If your dog hunts mice routinely (terriers, working farm dogs), the cumulative risk of contact with various rodent-borne pathogens is real — but hantavirus is a low priority on that list. Leptospirosis, plague (in some regions), and tularemia are larger concerns; vaccinate and use flea-and-tick prevention as recommended by your veterinarian.

What about cats?

Cats are similar in that they don't appear to develop hantavirus disease, but they're more relevant from a public health standpoint because:

  • Cats often hunt deer mice and bring them indoors.
  • Some research suggests cats can develop antibodies after exposure, just like dogs.
  • Cats can carry rodent material (saliva, fur, droppings) on their coat and paws back into living spaces.

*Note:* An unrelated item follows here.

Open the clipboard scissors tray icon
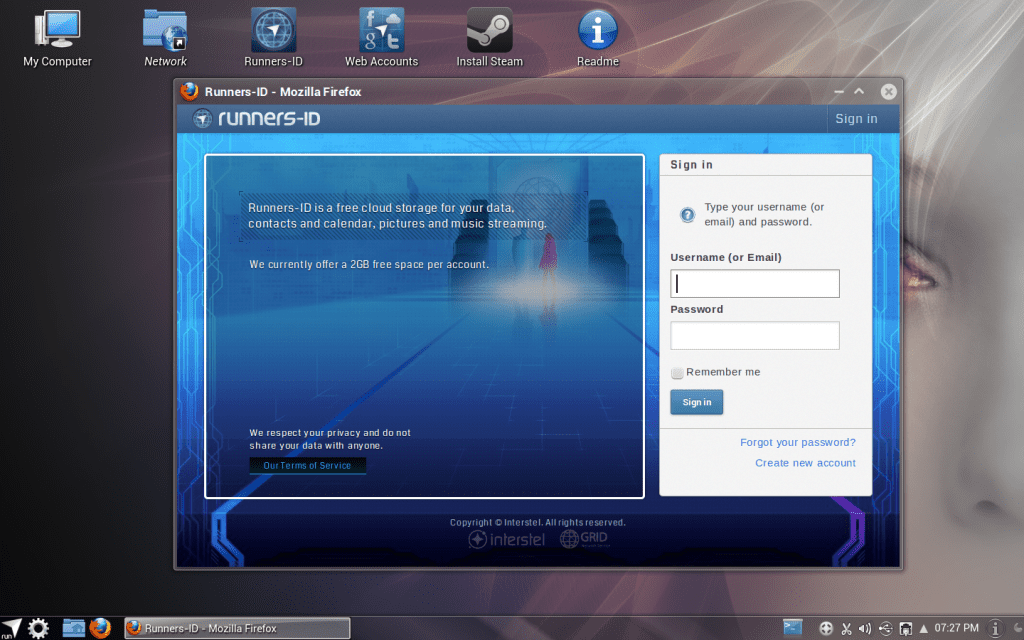Screen dimensions: 1024x640 846,628
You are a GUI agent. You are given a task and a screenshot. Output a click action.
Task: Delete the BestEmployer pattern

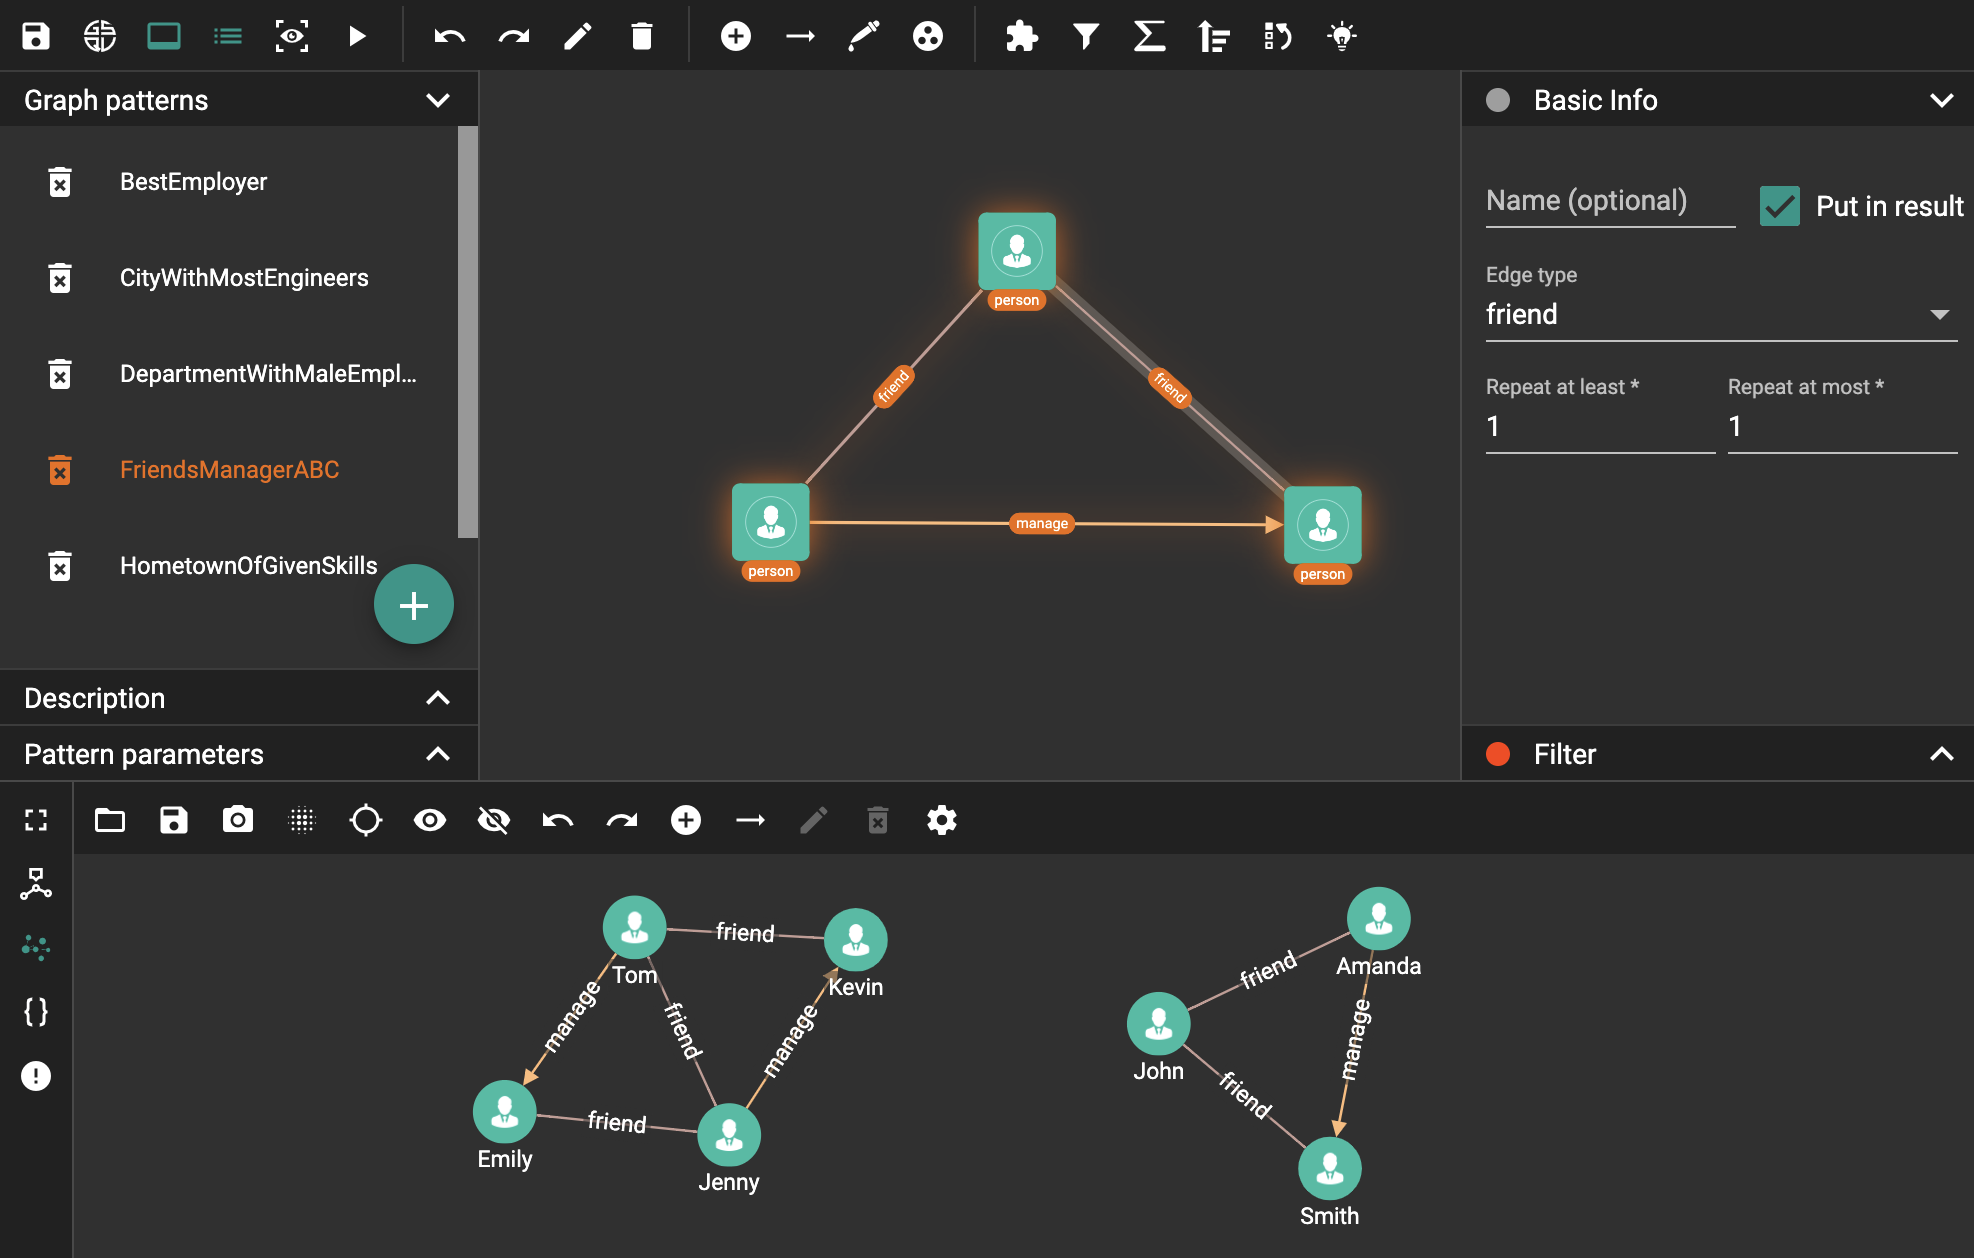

For both cats and dogs, the practical guidance is the same: clean up after a captured rodent quickly and safely, and don't worry about the pet itself becoming a hantavirus risk.

Other rodent-borne diseases your dog can get

While hantavirus isn't a concern for dogs, several other rodent-associated pathogens are worth knowing about:

  • Leptospirosis — bacterial infection from contact with rodent urine, often in standing water. Vaccines are available and recommended in many regions.
  • Plague (in some Western U.S. and parts of the Southwest) — primarily flea-borne, with rodents as the reservoir. Talk to your vet about flea prevention if you're in plague-endemic areas.
  • Tularemia — bacterial, can be transmitted from chewing on infected wild rodents or rabbits.
  • Salmonellosis and other GI infections — common after eating wildlife.
  • Toxoplasmosis (mainly cats) — relevant for pregnant humans in households with cats that hunt.

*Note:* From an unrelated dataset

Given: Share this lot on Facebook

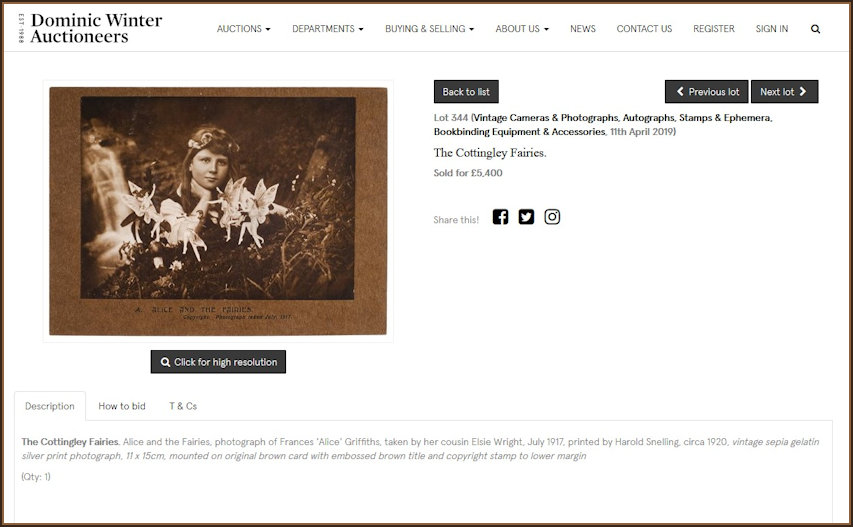Looking at the screenshot, I should click(500, 217).
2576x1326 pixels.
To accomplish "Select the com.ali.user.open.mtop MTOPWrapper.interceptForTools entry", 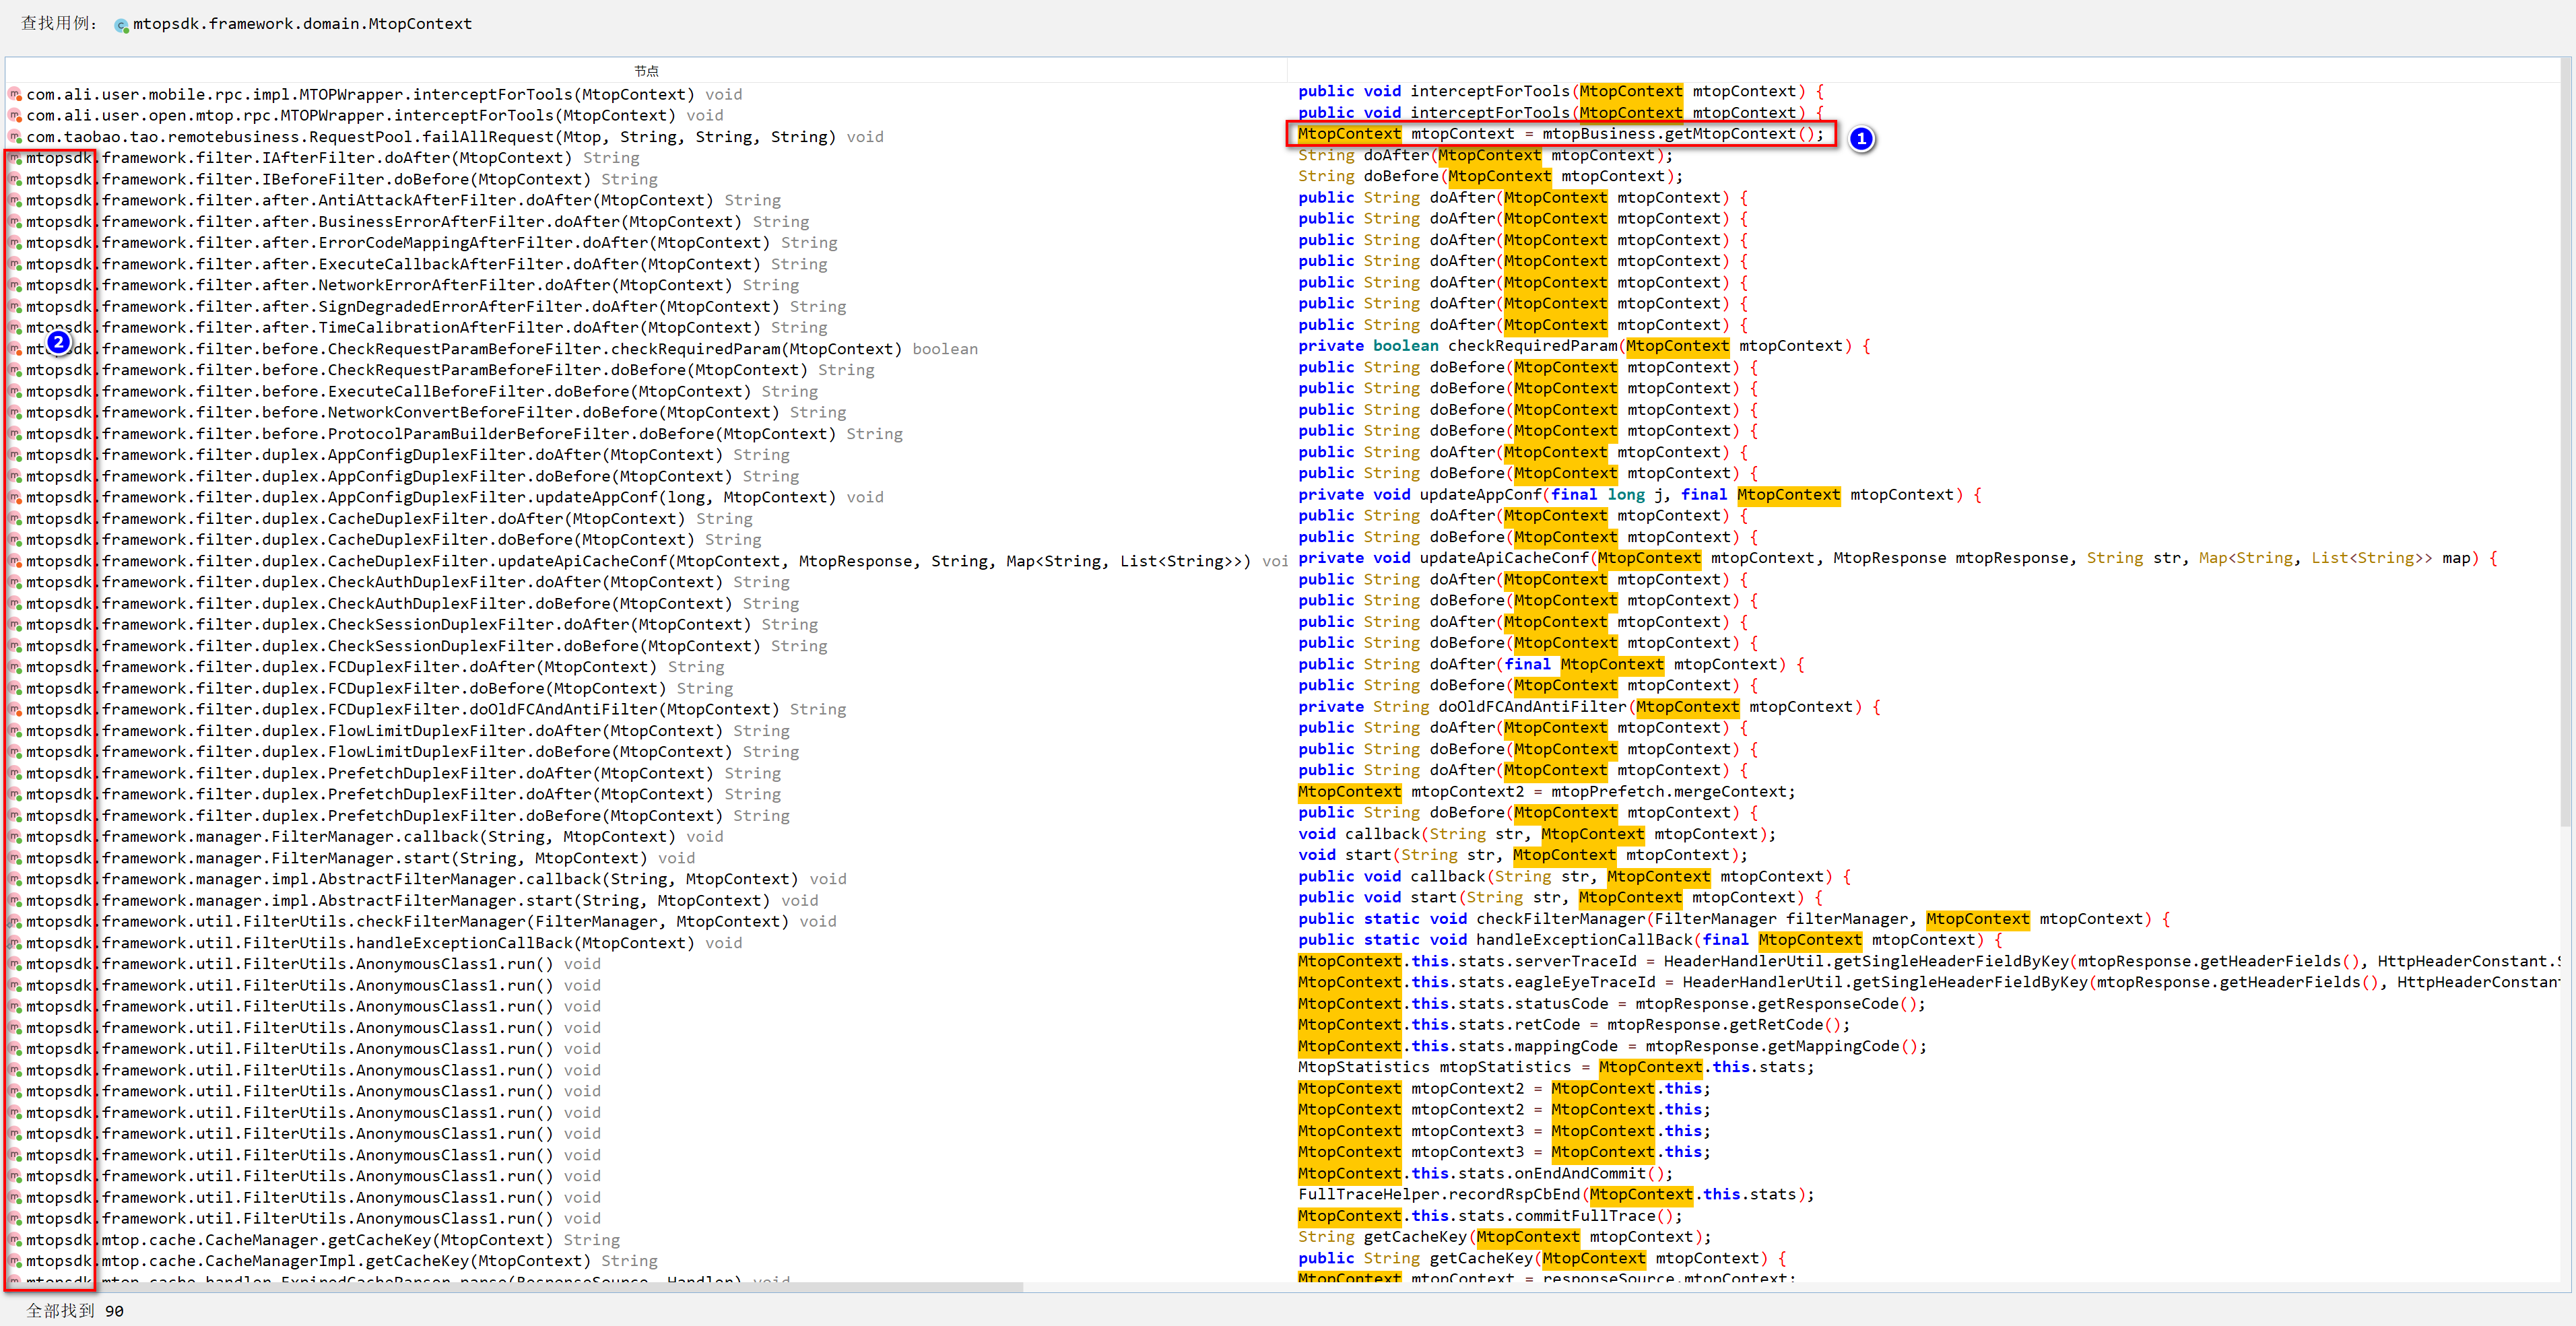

If your dog has hunted a rodent and then becomes lethargic, develops a fever, stops eating, or shows other illness signs in the days that follow, call your veterinarian — but don't expect them to test for hantavirus.

When you should worry about hantavirus

The hantavirus risk in your home isn't about your dog. It's about:

  • Mouse droppings in enclosed spaces — basements, attics, crawlspaces, sheds, garages, vehicles that have sat unused.
  • Cleaning out long-closed cabins or storage areas with rodent activity.
  • Active, unaddressed rodent infestations — especially in rural homes in deer-mouse-endemic areas (most of the western U.S. and Canada).

The cleanup steps are simple: ventilate, wet-clean with a 1:10 bleach solution (no dry sweeping or vacuuming), wear gloves and an N95, and seal entry points so the mice don't come back.

For more detail, see how long hantavirus survives in droppings and on surfaces and how do you get hantavirus.

The bottom line

Dogs don't get sick from hantavirus, don't transmit hantavirus, and don't change the math of your household risk in any meaningful way. They can help — by hunting mice and reducing infestations — and they can occasionally bring rodent material into living spaces, which is worth cleaning up promptly.

If you're in a region where hantavirus is a real concern, the focus should be on the mice, not the dog.